Audio Transcript
Today’s question comes from a podcast host by the name of Tony. It’s from me! I’ve got a question that’s been on my mind, Pastor John. It’s something I’m trying to figure out. It’s about one of the most remarkable statements in the Bible when it comes to this topic of God’s sovereign design in our suffering. Job 13:15 is the text I’m thinking about. Job says, “Though he slay me, I will hope in him.” It’s a remarkable line, made famous in more recent times by Shane and Shane and their incredible and powerful song by that title: “Though You Slay Me.” Years back, Desiring God partnered with them to record a new edition of the music video that featured a sermon clip of yours, a remix we published in APJ 639. The music-video version of that song now has a whopping nine million views on YouTube, and counting!
So here’s my question about Job 13:15. I know you’ve made passing mentions over the years to this phrase “though he slay me,” but I see only one explicit mention of the text in your entire ministry corpus — from one of your earliest sermons, preached seven and a half years before you even became a pastor. It comes in a sermon titled “Your Calamity in 1973,” preached on New Year’s Eve 1972, in Greenville, South Carolina. As we approach another new year, and the fiftieth anniversary of that sermon, I see that you’ve never mentioned the text again in a sermon.
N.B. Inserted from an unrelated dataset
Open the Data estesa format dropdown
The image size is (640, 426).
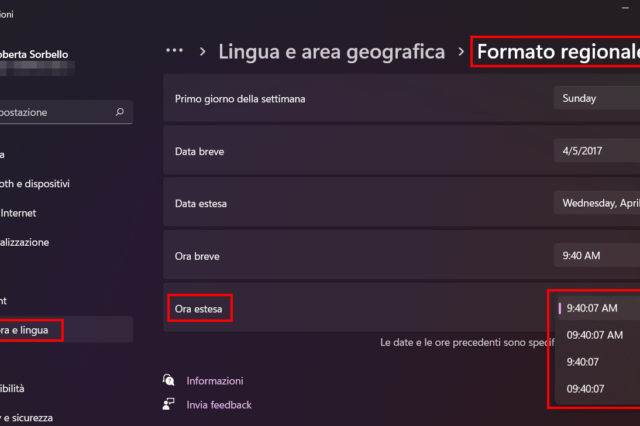[597, 203]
And you’ve never tweeted the line either, though it’s a text that seems to be primed for short-form contexts. In mid-November, when your annual Bible-reading trek takes you through Job 13, you’ve tweeted a couple other verses from the chapter (like Job 13:5 and 24), but never Job 13:15. The meaning of the text is debated. So where do you land now? Are you certain, or uncertain, of its meaning? And with such a text that has become synonymous with Desiring God, why the silence? Wow, Tony, with a thorough question today!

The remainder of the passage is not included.